My favorite resource this month was learnopengl.com (the shadow and PBR tutorials are great).
I also really enjoyed watching these long graphics talks. The first is a 53 minute 2019 talk by Alexander Sannikov (who has his own Youtube Channel) on the techniques used in Path of Exile, with a special emphasis on the real-time global illumination approach:
And the classic 30 minute "Learning from Failure" talk by Alex Evans on all the different experimental renderers (using different primitives like SDFs, voxels, splats) that Media Molecule tried for Dreams (PS4). Still lots in both of these videos that I don't understand yet!
Other
Some non-technical reads I liked in March include:
- It's not Cancel Culture, it's Cancel Technology blog post by Noah Smith: In a nutshell, social ostracization has always been a thing, but the internet vastly changed the distribution (you could interact with many more strangers than ever before, which made it harder to "read the room" and opened you up to more attack) and memory (everything you say/do online is recorded, making it harder to reinvent yourself) of social interactions, hence cancel culture is less a cultural phenomenon and more a technological one.
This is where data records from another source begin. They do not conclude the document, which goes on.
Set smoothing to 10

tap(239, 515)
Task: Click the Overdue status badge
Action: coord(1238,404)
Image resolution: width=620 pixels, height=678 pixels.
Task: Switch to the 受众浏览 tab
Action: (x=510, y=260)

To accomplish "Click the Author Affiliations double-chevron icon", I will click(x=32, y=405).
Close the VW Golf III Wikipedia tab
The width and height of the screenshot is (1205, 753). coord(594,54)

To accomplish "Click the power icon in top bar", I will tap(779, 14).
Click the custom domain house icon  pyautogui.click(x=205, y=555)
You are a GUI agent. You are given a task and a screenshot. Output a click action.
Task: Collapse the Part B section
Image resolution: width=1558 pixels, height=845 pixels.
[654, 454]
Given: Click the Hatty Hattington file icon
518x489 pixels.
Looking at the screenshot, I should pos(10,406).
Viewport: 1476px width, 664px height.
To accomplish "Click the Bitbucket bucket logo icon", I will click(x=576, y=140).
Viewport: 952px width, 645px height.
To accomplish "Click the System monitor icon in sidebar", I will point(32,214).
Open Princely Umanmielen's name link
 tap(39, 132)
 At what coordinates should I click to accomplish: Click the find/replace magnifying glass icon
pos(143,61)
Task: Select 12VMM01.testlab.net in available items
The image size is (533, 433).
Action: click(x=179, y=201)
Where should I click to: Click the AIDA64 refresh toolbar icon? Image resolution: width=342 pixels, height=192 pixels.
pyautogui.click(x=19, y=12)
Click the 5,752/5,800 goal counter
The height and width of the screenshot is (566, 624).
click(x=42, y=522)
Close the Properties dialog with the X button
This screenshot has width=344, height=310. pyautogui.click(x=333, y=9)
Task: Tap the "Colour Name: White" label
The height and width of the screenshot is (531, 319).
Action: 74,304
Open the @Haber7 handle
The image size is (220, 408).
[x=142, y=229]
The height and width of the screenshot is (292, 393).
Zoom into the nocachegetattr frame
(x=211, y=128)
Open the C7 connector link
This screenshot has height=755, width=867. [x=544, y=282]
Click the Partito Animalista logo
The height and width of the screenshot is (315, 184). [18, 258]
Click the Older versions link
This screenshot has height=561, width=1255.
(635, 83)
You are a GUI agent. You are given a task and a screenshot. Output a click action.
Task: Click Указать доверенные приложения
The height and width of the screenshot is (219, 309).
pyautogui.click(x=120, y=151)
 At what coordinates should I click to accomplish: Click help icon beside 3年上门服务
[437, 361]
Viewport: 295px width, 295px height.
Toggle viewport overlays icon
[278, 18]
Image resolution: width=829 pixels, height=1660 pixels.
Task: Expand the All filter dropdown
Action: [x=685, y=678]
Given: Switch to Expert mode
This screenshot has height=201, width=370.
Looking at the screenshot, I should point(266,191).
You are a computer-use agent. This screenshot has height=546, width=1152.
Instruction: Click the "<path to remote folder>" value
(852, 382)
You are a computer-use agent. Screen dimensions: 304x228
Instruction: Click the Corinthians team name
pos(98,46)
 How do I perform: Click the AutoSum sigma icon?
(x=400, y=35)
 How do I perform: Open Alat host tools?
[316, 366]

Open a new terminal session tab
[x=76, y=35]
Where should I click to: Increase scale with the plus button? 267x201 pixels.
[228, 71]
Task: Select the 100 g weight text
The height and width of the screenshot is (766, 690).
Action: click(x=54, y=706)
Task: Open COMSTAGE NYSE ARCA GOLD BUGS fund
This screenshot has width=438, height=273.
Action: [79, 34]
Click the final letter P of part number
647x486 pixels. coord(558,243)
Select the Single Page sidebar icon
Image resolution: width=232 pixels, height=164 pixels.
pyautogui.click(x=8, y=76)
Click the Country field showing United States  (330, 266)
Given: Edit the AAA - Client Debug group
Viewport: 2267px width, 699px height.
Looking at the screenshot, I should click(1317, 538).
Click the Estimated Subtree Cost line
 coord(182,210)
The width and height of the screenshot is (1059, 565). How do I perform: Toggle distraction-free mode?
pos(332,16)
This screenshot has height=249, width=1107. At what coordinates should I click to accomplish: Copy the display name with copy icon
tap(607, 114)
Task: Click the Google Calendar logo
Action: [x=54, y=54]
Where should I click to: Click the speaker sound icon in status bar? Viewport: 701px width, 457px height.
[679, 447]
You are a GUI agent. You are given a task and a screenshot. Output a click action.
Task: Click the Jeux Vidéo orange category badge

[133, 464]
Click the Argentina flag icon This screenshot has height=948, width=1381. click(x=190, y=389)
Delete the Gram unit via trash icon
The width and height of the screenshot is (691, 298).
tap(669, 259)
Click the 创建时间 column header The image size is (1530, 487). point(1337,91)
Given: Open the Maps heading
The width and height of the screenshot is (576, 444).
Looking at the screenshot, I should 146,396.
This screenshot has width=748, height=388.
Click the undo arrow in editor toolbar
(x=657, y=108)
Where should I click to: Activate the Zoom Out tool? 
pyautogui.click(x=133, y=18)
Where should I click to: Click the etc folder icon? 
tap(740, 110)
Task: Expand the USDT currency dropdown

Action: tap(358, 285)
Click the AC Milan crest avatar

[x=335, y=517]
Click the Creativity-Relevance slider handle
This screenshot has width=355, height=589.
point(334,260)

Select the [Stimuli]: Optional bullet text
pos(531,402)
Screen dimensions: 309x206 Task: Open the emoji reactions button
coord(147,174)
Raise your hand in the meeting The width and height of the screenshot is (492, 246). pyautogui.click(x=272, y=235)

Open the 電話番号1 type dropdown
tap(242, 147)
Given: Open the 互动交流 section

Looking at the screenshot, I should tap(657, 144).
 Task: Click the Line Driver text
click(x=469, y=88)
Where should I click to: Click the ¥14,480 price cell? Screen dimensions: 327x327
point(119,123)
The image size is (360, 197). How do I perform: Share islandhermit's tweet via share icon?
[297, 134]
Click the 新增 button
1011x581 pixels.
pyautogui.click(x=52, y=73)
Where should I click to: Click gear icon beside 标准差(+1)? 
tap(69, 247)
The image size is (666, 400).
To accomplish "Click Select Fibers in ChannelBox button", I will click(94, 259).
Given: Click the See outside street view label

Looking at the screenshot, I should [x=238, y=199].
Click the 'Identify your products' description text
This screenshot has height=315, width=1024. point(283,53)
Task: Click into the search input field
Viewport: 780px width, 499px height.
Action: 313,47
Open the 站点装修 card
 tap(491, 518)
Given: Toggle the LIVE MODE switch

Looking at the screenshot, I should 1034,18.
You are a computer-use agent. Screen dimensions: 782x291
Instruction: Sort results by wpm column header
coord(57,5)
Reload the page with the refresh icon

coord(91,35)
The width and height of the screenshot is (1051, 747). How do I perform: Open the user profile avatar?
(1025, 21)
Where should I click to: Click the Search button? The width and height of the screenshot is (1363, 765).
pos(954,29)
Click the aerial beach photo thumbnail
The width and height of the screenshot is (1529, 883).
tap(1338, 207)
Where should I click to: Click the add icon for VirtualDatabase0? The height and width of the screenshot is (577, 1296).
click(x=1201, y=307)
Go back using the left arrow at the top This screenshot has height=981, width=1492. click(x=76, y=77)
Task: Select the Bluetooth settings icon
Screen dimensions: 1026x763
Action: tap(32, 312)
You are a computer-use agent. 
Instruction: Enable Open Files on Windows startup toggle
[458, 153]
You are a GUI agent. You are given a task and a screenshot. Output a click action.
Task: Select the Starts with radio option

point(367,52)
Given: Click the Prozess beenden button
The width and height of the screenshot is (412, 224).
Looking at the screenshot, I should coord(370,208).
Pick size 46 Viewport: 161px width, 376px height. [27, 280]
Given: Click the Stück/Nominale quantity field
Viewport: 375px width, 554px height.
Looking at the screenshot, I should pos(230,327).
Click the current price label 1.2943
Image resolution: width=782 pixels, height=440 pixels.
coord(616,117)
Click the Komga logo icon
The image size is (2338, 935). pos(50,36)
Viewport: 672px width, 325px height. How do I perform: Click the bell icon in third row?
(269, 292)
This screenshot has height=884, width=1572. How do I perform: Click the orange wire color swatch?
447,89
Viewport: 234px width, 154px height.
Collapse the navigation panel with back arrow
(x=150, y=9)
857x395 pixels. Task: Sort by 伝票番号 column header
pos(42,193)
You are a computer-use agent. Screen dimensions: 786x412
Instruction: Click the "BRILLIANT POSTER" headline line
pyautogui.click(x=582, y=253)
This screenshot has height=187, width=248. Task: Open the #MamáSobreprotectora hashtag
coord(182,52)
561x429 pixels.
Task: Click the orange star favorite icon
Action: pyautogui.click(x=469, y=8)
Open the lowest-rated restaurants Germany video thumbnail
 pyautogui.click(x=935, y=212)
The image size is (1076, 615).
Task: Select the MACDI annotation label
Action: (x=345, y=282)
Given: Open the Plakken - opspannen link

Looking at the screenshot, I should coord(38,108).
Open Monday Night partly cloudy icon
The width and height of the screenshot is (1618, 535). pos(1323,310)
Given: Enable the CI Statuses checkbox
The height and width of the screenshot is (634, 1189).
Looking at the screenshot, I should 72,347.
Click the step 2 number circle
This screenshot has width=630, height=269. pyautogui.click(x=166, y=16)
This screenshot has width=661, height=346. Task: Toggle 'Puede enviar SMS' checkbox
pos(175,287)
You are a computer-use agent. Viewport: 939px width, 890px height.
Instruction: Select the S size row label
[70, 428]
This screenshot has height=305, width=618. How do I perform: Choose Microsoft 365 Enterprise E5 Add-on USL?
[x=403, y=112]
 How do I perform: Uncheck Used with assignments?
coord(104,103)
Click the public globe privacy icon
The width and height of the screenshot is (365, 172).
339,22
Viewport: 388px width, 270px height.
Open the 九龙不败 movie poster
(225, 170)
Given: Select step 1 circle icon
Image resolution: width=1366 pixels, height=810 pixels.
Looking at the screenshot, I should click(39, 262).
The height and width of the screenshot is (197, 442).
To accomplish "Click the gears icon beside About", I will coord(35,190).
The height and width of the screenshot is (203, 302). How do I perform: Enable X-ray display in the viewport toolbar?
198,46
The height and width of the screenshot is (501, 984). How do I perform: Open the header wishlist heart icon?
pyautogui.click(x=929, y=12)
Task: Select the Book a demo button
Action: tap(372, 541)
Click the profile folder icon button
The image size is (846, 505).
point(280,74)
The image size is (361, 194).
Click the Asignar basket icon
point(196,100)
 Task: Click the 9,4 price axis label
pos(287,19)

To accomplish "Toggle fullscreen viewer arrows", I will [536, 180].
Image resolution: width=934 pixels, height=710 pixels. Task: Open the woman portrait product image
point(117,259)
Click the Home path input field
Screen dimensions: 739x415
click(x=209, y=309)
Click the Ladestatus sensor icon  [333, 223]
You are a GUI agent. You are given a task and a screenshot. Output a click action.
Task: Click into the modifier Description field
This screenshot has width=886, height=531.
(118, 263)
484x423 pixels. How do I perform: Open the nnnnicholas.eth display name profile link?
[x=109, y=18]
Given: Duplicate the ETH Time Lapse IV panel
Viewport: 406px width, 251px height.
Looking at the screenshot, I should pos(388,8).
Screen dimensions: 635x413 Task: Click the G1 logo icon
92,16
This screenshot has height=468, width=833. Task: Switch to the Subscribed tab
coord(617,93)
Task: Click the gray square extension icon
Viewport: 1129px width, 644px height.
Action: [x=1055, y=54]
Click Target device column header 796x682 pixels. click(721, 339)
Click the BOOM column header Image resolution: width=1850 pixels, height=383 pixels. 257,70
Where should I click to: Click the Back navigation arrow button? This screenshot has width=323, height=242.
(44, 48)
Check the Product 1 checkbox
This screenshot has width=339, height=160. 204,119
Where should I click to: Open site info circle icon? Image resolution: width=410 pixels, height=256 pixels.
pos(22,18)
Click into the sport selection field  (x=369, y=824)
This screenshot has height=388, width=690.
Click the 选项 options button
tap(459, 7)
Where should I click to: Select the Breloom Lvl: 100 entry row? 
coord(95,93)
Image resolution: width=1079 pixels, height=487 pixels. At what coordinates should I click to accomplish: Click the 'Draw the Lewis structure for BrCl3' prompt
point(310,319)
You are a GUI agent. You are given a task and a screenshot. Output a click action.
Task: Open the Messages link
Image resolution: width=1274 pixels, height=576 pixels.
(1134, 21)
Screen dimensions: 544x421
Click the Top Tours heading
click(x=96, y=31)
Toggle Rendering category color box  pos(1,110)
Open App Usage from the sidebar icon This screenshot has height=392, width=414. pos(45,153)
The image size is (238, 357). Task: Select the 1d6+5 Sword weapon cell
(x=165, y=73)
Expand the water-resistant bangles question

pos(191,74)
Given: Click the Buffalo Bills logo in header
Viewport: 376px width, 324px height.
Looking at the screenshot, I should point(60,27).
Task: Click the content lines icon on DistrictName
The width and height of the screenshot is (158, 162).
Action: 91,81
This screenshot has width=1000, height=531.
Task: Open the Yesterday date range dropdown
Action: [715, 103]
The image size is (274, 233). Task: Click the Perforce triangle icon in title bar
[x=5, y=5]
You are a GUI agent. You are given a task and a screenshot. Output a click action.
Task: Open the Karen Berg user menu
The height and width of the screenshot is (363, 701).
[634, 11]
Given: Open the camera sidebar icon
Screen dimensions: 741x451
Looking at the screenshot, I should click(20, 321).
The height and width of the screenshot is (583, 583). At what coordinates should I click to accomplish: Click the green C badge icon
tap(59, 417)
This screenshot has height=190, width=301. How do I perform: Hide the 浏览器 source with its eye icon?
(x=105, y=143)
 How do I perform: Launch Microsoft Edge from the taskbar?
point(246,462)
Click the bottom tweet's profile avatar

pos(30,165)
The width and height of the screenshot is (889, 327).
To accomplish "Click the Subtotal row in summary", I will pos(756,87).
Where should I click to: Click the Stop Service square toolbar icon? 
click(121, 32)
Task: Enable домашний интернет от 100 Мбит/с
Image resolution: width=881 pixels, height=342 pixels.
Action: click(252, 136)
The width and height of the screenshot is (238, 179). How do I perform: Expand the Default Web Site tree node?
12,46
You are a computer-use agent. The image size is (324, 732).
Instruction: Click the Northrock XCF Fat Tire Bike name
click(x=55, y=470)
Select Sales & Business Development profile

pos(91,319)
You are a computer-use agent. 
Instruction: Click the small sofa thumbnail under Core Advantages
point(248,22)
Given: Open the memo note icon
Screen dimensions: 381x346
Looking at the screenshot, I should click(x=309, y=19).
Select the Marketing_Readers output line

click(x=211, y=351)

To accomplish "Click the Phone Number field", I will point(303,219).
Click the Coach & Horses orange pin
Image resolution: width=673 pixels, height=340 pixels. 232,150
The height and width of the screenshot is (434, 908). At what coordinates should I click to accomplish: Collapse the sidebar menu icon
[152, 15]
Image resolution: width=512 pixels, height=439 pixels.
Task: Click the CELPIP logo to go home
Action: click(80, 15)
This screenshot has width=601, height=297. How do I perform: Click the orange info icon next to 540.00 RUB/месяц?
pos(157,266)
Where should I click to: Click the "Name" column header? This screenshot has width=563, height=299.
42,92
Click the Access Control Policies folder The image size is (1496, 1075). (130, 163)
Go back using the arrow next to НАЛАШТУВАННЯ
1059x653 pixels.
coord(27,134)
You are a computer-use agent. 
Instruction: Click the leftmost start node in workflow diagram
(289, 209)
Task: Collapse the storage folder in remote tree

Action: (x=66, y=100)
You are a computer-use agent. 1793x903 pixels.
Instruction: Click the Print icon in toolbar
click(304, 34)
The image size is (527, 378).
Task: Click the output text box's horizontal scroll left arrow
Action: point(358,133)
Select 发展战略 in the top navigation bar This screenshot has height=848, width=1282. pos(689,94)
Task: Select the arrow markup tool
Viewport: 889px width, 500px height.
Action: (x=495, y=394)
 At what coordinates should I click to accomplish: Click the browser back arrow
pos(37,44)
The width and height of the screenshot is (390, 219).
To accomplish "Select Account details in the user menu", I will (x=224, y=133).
- The Snakehead by Patrick Keefe: A nonfiction book written like a thriller about the wild world of illegal immigration from China to the US and the extensive organized networks of "snakeheads" (often based out of Chinatowns) that supported it. The book focuses on the twentieth century (through the spike in illegal immigration after the Tiananmen protests); it seems relevant again with the surge in Chinese illegal immigration since the pandemic.
- I'm Glad My Mom Died by Jennette McCurdy: A memoir by the actress for Sam from iCarly about growing up with intense pressure to become a star actress, an abusive private life that didn't reflect her external success at all, and the struggles of carving out a career of her own as an adult in the shadow of iCarly. Childhood stardom really ruins lives!